▸ **Arbeitsanweisung**
Schreiben Sie den Abschnitt wortgetreu ab, der mit der Zeile beginnt, die „Given: Tap the“ enthält, und mit der Zeile endet, die „point(275,28)“ enthält; beide Zeilen gehören dazu. Lassen Sie die Bilder dabei bitte weg.

▸ **Ausgewählte Einträge**
::::::::
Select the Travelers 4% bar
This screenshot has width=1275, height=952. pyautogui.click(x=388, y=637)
::::::::
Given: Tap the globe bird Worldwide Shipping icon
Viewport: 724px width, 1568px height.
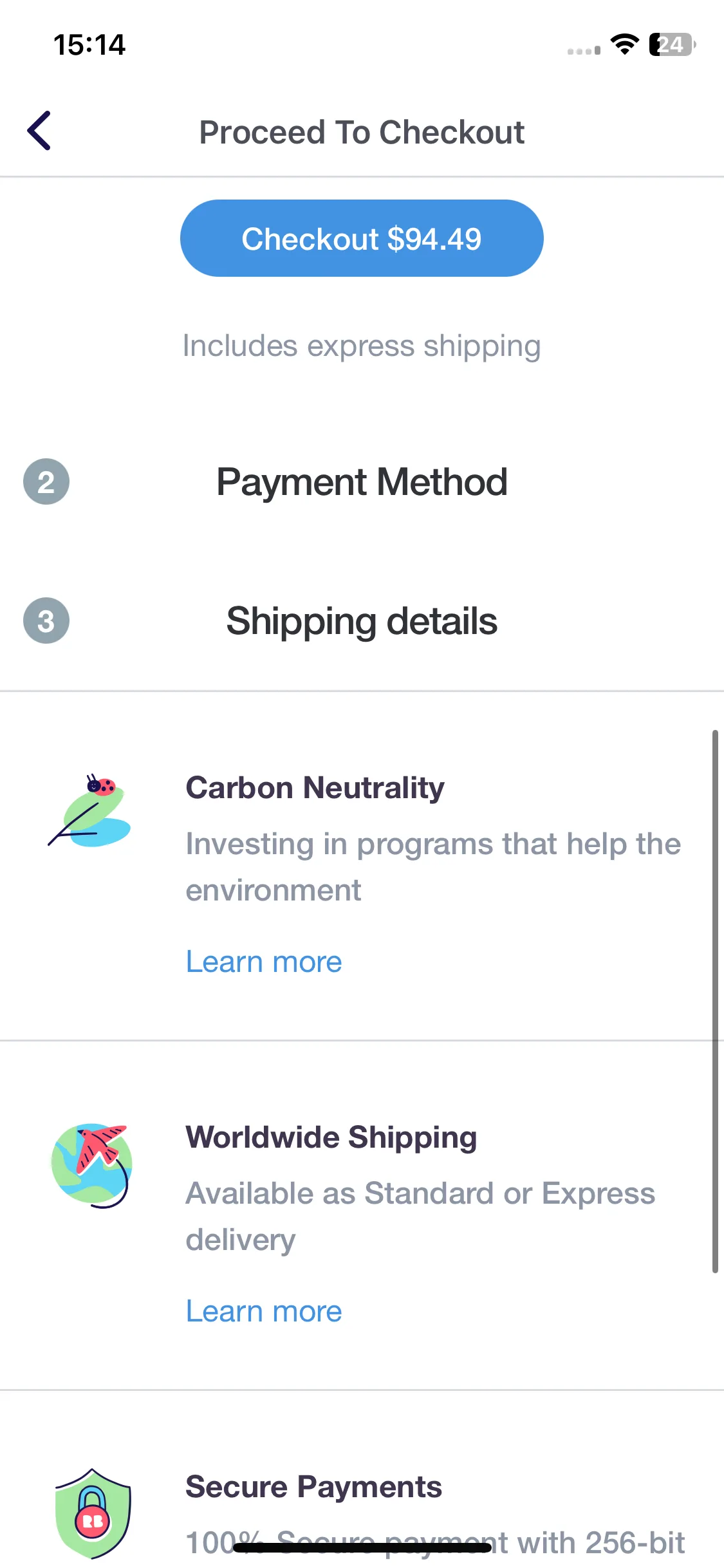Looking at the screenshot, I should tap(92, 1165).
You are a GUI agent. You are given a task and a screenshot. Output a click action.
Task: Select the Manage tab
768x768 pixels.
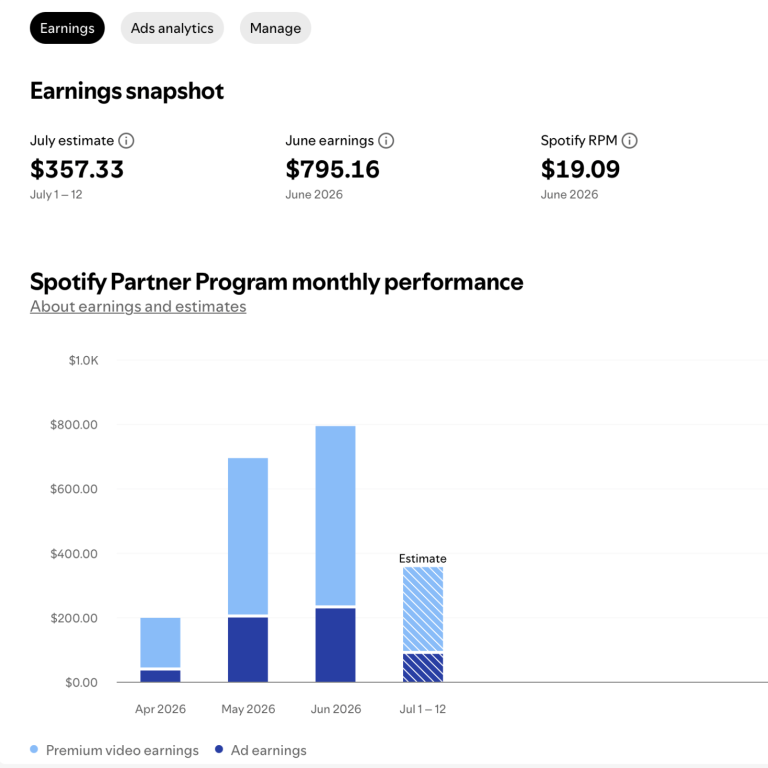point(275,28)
::::::::
▸ **Ergebnis**
Given: Tap the globe bird Worldwide Shipping icon
Viewport: 724px width, 1568px height.
Looking at the screenshot, I should tap(92, 1165).
You are a GUI agent. You are given a task and a screenshot. Output a click action.
Task: Select the Manage tab
768x768 pixels.
point(275,28)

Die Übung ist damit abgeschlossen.